## Exercise goal
Reproduce the data below line by line, from its first line to the line with "You are a computer-use agent. Viewport: 752px", both included, and nothing past that point.

## Data section
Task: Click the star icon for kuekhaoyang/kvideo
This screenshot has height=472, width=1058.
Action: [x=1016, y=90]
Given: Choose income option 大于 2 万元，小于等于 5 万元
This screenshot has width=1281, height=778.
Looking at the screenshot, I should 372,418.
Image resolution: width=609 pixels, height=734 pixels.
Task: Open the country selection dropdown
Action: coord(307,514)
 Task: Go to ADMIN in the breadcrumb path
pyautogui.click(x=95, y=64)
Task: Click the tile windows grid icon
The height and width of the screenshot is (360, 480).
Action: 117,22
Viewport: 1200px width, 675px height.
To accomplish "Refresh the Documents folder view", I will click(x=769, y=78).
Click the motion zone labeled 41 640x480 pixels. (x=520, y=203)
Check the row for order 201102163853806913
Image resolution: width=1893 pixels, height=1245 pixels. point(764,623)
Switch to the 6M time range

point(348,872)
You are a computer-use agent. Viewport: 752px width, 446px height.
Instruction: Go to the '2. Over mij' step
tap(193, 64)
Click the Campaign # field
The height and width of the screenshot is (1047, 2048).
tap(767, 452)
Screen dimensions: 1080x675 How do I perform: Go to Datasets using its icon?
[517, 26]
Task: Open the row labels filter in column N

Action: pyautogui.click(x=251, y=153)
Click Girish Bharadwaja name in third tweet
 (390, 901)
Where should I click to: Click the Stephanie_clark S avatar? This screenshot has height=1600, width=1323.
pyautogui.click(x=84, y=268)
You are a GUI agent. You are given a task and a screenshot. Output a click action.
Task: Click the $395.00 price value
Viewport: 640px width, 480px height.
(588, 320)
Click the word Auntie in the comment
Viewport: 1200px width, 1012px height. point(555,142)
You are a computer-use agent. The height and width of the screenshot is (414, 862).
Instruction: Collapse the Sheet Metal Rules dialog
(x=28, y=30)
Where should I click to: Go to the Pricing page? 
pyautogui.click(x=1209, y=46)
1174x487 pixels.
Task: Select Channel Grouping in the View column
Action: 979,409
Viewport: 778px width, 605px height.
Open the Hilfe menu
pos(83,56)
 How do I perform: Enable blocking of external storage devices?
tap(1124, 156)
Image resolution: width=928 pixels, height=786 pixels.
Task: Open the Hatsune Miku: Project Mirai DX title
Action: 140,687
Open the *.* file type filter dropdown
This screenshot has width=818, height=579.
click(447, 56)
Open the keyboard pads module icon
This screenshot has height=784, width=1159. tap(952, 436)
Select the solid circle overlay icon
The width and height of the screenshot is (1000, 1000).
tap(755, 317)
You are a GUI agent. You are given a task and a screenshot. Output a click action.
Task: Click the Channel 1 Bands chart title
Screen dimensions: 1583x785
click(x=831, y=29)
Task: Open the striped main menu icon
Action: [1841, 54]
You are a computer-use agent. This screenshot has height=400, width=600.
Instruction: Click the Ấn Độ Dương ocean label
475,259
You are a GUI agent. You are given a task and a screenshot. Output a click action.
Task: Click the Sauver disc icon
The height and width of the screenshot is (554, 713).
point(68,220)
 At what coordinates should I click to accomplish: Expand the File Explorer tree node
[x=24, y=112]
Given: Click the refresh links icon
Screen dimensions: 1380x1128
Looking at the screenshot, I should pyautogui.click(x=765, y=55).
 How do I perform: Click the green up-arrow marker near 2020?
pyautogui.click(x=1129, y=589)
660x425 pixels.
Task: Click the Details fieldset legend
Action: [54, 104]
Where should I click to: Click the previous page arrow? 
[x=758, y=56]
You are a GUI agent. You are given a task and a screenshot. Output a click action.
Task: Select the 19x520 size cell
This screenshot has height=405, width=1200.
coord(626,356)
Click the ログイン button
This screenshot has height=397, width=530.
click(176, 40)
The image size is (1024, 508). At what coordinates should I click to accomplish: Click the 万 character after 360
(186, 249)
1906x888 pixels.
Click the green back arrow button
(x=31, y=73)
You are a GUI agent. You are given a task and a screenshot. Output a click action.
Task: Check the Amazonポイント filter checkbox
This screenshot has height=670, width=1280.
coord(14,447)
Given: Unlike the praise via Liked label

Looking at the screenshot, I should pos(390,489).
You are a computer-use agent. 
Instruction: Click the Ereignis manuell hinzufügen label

## Solution
Task: Click the star icon for kuekhaoyang/kvideo
This screenshot has height=472, width=1058.
Action: [x=1016, y=90]
Given: Choose income option 大于 2 万元，小于等于 5 万元
This screenshot has width=1281, height=778.
Looking at the screenshot, I should 372,418.
Image resolution: width=609 pixels, height=734 pixels.
Task: Open the country selection dropdown
Action: coord(307,514)
 Task: Go to ADMIN in the breadcrumb path
pyautogui.click(x=95, y=64)
Task: Click the tile windows grid icon
The height and width of the screenshot is (360, 480).
Action: 117,22
Viewport: 1200px width, 675px height.
To accomplish "Refresh the Documents folder view", I will click(x=769, y=78).
Click the motion zone labeled 41 640x480 pixels. (x=520, y=203)
Check the row for order 201102163853806913
Image resolution: width=1893 pixels, height=1245 pixels. point(764,623)
Switch to the 6M time range

point(348,872)
You are a computer-use agent. Viewport: 752px width, 446px height.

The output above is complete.